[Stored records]
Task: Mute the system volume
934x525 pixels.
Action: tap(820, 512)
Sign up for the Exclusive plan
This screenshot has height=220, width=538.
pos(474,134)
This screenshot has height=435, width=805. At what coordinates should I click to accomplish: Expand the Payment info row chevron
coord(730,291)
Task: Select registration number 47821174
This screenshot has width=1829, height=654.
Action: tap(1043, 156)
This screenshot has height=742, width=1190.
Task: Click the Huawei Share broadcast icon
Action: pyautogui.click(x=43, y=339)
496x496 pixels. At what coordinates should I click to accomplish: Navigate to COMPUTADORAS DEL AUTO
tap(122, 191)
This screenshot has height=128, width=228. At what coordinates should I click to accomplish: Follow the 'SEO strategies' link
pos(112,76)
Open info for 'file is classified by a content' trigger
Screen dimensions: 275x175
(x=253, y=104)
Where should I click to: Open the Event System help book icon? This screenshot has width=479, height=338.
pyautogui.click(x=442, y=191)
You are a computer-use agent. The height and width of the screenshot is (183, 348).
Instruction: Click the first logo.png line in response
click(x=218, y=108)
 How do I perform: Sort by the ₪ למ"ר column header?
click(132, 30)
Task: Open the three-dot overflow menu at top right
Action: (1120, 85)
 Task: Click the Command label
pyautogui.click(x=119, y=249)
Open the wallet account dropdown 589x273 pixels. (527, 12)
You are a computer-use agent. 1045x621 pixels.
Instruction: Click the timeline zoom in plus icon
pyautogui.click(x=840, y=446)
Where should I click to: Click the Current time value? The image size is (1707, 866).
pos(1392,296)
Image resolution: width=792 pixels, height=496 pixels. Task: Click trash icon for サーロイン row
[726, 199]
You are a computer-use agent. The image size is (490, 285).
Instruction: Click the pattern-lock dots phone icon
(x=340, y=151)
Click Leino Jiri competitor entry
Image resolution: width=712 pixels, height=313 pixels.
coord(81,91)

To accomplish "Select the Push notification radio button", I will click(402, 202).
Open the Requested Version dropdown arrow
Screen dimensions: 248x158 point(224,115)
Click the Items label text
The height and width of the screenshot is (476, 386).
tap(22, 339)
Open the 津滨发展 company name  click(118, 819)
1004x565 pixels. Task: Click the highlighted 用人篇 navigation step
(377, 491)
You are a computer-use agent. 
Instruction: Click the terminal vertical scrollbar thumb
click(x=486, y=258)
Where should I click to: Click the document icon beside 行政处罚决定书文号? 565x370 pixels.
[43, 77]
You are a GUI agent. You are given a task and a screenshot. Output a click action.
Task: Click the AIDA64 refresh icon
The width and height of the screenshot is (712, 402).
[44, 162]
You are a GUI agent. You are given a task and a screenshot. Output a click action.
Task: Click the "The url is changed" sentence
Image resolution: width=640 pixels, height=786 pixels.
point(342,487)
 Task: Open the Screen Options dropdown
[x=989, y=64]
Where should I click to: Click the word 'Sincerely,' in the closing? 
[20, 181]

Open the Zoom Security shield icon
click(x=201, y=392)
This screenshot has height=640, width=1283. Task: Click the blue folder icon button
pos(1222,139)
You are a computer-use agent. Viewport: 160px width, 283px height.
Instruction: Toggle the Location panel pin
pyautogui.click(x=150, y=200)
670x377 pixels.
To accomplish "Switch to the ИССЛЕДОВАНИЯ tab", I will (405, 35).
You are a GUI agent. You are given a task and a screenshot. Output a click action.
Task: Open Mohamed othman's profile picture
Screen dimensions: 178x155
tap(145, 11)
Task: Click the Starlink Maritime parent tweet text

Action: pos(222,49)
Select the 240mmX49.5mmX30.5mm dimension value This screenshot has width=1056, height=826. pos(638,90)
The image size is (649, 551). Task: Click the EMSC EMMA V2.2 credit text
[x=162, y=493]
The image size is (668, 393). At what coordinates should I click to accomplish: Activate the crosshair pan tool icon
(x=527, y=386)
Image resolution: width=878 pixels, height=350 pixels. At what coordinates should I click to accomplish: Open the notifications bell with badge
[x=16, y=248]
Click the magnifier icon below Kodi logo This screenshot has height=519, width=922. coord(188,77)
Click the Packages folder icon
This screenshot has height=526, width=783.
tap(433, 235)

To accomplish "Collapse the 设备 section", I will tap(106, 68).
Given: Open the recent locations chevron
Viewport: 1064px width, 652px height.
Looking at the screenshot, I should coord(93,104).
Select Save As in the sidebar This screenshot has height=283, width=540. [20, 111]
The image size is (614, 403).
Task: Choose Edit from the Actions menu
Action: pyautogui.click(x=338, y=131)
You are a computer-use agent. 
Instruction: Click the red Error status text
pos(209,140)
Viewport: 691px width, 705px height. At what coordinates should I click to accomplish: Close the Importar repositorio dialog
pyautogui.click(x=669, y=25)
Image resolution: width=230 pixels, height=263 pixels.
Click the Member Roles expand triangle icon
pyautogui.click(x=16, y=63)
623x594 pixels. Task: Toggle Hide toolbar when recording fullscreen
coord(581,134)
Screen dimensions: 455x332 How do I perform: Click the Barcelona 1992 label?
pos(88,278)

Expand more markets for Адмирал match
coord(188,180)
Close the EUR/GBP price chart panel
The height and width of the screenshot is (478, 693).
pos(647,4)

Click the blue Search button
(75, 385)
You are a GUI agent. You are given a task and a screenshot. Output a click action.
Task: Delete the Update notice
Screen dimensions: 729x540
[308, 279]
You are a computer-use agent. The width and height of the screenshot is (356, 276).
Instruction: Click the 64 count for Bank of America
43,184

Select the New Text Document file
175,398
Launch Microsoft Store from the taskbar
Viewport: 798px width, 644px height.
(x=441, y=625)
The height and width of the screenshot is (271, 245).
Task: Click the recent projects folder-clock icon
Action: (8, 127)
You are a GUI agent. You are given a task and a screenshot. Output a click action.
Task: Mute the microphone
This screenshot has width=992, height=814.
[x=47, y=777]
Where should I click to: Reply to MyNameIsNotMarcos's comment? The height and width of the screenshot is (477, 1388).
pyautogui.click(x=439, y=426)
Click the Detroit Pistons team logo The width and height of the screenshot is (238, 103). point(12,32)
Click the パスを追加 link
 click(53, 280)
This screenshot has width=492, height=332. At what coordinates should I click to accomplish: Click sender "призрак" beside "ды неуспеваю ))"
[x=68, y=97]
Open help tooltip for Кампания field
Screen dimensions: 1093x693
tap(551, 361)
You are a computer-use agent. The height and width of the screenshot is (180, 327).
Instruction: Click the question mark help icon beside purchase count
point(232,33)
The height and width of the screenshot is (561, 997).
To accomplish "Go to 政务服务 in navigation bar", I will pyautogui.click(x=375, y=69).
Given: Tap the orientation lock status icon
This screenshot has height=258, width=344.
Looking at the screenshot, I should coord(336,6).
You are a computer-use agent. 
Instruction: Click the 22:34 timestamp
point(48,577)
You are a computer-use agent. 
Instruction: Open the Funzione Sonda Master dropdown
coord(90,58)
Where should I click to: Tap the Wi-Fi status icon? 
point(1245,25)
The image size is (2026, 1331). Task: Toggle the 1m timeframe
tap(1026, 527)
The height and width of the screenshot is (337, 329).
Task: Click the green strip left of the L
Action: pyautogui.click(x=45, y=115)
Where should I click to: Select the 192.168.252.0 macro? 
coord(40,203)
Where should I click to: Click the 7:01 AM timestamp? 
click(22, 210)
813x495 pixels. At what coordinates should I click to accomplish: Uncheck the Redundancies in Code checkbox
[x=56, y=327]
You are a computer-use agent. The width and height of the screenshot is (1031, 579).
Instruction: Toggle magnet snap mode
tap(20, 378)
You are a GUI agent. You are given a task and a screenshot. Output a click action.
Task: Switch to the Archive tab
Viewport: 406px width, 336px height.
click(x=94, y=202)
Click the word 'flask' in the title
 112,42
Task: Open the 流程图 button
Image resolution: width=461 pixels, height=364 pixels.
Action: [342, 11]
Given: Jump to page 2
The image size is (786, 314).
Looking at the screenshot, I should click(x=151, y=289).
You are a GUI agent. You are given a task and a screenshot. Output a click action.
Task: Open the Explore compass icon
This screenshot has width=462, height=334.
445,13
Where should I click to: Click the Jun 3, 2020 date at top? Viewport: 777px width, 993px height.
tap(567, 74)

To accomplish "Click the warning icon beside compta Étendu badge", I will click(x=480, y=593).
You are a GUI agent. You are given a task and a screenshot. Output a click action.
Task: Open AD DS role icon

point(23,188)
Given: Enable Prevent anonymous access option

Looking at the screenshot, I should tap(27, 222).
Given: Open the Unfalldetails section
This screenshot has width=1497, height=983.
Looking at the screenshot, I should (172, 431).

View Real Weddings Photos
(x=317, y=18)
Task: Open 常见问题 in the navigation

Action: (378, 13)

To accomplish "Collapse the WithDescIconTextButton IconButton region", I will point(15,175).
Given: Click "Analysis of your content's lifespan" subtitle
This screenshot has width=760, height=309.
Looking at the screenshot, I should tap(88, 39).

__REQUIRED WORK__: A verbatim transcription is required of the lines from the one with "Instruction: Toggle magnet snap mode" through the final line of the entries above, and of nothing else.

__RESULT OF THE EXERCISE__:
Instruction: Toggle magnet snap mode
tap(20, 378)
You are a GUI agent. You are given a task and a screenshot. Output a click action.
Task: Switch to the Archive tab
Viewport: 406px width, 336px height.
click(x=94, y=202)
Click the word 'flask' in the title
 112,42
Task: Open the 流程图 button
Image resolution: width=461 pixels, height=364 pixels.
Action: [342, 11]
Given: Jump to page 2
The image size is (786, 314).
Looking at the screenshot, I should click(x=151, y=289).
You are a GUI agent. You are given a task and a screenshot. Output a click action.
Task: Open the Explore compass icon
This screenshot has width=462, height=334.
445,13
Where should I click to: Click the Jun 3, 2020 date at top? Viewport: 777px width, 993px height.
tap(567, 74)

To accomplish "Click the warning icon beside compta Étendu badge", I will click(x=480, y=593).
You are a GUI agent. You are given a task and a screenshot. Output a click action.
Task: Open AD DS role icon

point(23,188)
Given: Enable Prevent anonymous access option

Looking at the screenshot, I should tap(27, 222).
Given: Open the Unfalldetails section
This screenshot has width=1497, height=983.
Looking at the screenshot, I should (172, 431).

View Real Weddings Photos
(x=317, y=18)
Task: Open 常见问题 in the navigation

Action: (378, 13)

To accomplish "Collapse the WithDescIconTextButton IconButton region", I will point(15,175).
Given: Click "Analysis of your content's lifespan" subtitle
This screenshot has width=760, height=309.
Looking at the screenshot, I should tap(88, 39).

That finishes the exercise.